Local Time is:    Tue Aug 12 13:29:17 2014 EDT

SMART support is: Available - device has SMART capability.

SMART support is: Enabled

 

=== START OF READ SMART DATA SECTION ===

SMART overall-health self-assessment test result: PASSED

 

General SMART Values:

Offline data collection status:  (0x84) Offline data collection activity

                                        was suspended by an interrupting command from host.

                                        Auto Offline Data Collection: Enabled.

Self-test execution status:      (  0) The previous self-test routine completed

                                        without error or no self-test has ever

                                        been run.

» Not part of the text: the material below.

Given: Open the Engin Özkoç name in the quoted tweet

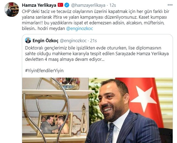Looking at the screenshot, I should 46,41.
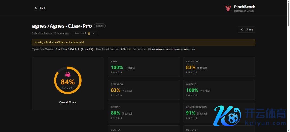Select the agnes tag badge
Screen dimensions: 290x132
click(100, 26)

Total time to complete Offline

data collection:                (39000) seconds.

Offline data collection

capabilities:                    (0x7b) SMART execute Offline immediate.

                                        Auto Offline data collection on/off support.

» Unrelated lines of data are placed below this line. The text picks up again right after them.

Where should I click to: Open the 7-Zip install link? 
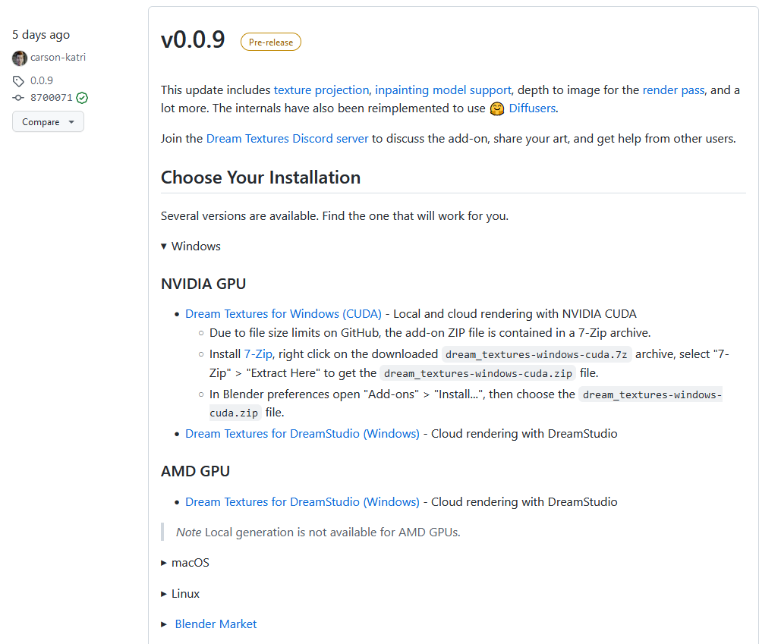point(258,353)
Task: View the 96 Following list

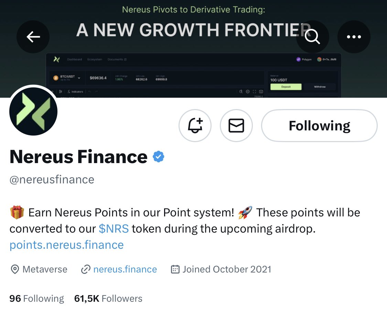Action: (x=37, y=299)
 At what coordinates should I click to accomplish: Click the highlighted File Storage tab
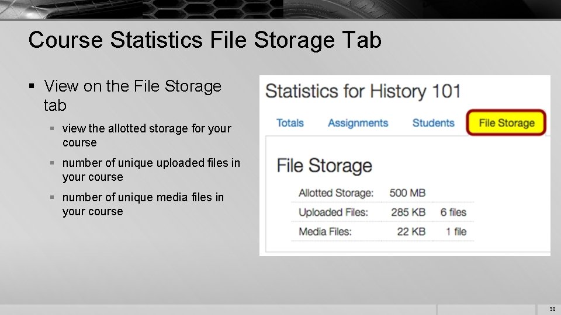(507, 123)
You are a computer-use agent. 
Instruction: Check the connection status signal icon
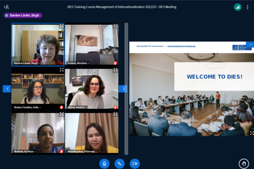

                                        Suspend Offline collection upon new

                                        command.

                                        Offline surface scan supported.

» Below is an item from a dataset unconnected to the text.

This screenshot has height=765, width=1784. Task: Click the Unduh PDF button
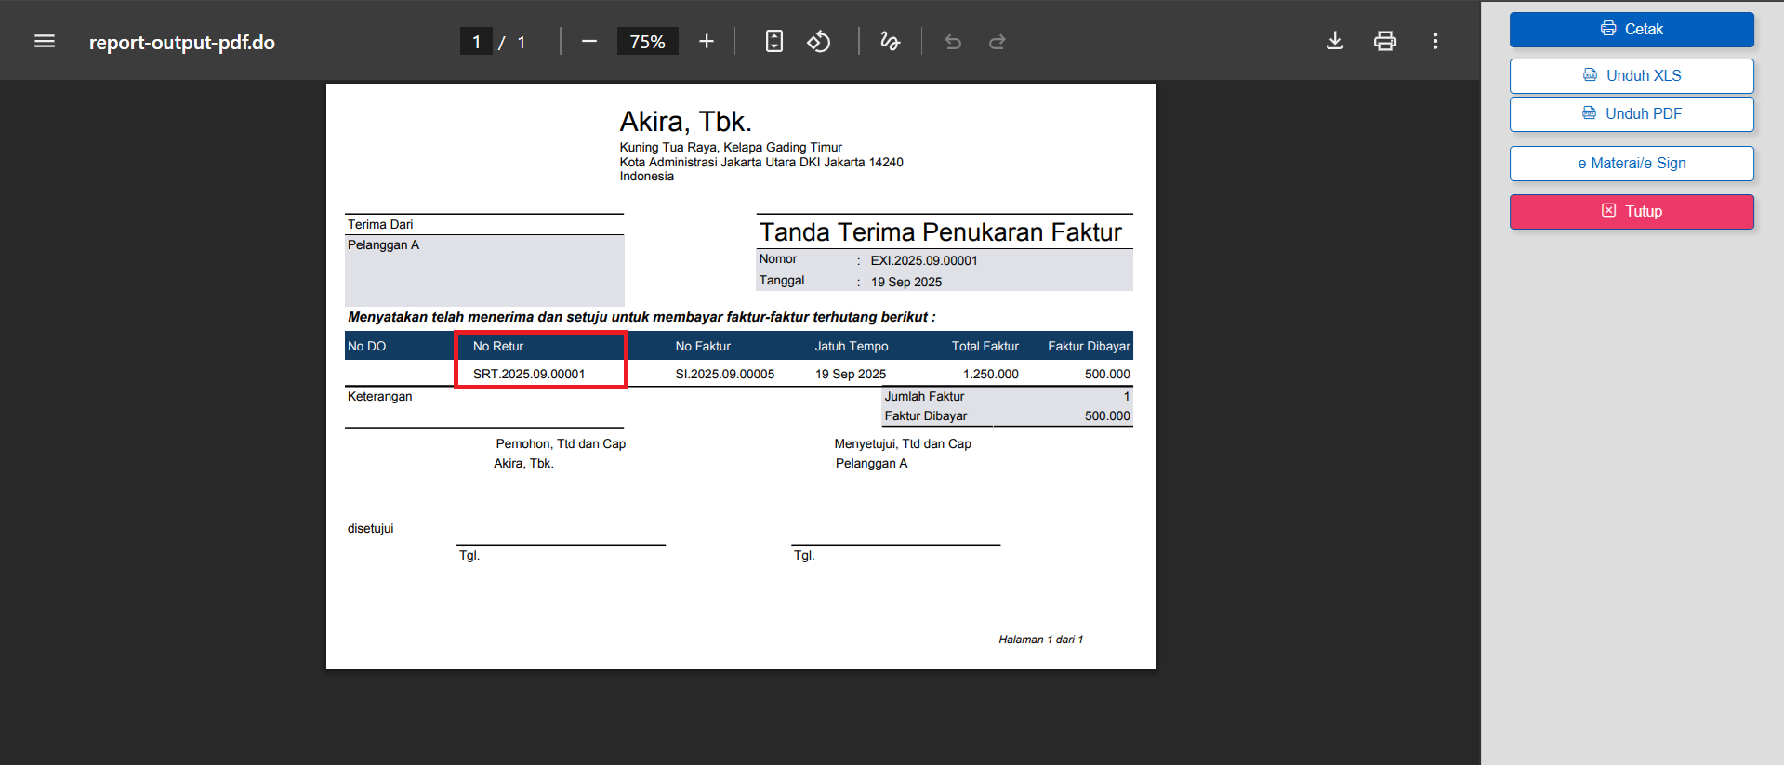[x=1632, y=113]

                                        Self-test supported.

                                        Conveyance Self-test supported.

                                        Selective Self-test supported.

SMART capabilities:            (0x0003) Saves SMART data before entering

                                        power-saving mode.

                                        Supports SMART auto save timer.

Error logging capability:        (0x01) Error logging supported.

 

Short self-test routine

recommended polling time:        (  2) minutes.

Extended self-test routine

recommended polling time:        ( 376) minutes.

Conveyance self-test routine

recommended polling time:        (  5) minutes.

SCT capabilities:              (0x3035) SCT Status supported.

                                        SCT Feature Control supported.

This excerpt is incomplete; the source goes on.